For a movie that’s been a long-gestured passion project throughout the past decade (at least), The Happytime Murders is a weirdly shallow and unenthusiastic movie, filled with little wit, a muddled thesis, and a general indifference to do anything new or original. It’s hard to know what happened here. Perhaps the movie has been stewing in the pot for so long that by the time it was ready to be made, it was stripped down to such a basic, half-hearted script that was wounded from years of rewrites, revisions, and an endless supply of notes from meddling, prodding studio executives who always want to have their voice heard. Or maybe The Happytime Murders was once the gritty, grimy noir suggested by the concept art, and the idea of having bright, animated puppets contrast that tone was one that many people admired but few investors wanted to bite the bullet on. But then Ted, Deadpool, and Sausage Party came into the mainstream, and they proved there’s a market for movies that were raunchy in genres that are typically clean. And someone saw the potential to make The Happytime Murders if — and only if — they bumped up the “raunch.” And that’s when the movie truly became bastardized, resulting in a flimsy, unfocused garble that was only a shadow of what it was once before. Or perhaps, maybe, The Happytime Murders was always designed to fail, and its stalled release was simply delaying the inevitable.
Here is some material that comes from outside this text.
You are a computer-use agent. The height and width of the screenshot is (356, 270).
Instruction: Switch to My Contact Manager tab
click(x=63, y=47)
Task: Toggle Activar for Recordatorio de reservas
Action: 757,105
It’s hard to know the truth, so I’m going to put down my conspiracy theorist hat and stick to what we know for sure, based on the film at hand. The Happytime Murders is a deflated, depressing mess of a movie. It doesn’t showcase the promise found in its early reports, and it certainly isn’t anywhere near the movies that inspired it — both in terms of quality and in terms of its execution. The jokes feel excessive dated. I would not be surprised if this script was typed up in 2005, because that’s what it feels like on the whole. If there was a time to make and release this movie the way it is presented here, focused on the shock comedy and only the comedy, then that ship sailed quite a while ago, and Brian Henson and Todd Berger missed the memo on that one. If the movie had more on its mind, though, and it just got lost in execution, that presents a whole series of problems. Let’s dive into those problems right now.
Much like Bright, Netflix’s first attempt at a blockbuster from December, The Happytime Murders is a commentary on racism, particularly within law enforcement. And a poor one at that. As mentioned earlier, puppets are treated as second class citizens and they’re often dismissively called “socks.” Henson and Berger hastily shove this metaphor into the fold, perhaps hoping that it will make the movie a little more credible beyond its R-rated puppet antics. But the director and writer rarely provide this theme with any gravitas. It offers little in the way of thoughtful commentary or meaningful discussion. In fact, it doesn’t provide anything insightful with its social critique. The Happytime Murders is certainly no Zootopia (which also had a pretty damn muddled thesis, but that’s another discussion …). The metaphor is mainly an awkward, underdeveloped, and uncomfortable inclusion that isn’t given the weight or sensitivity that it deserves. And in a movie like this one, it becomes more offensive than not — for reasons that are seemingly unintentional. But it’s honestly hard to know. If The Happytime Murders wants to have any sort of deep conversation about racism, it needs to be smarter about its approach. As it stands, it serves to make the lackluster R-rated comedy even less progressive than it already is.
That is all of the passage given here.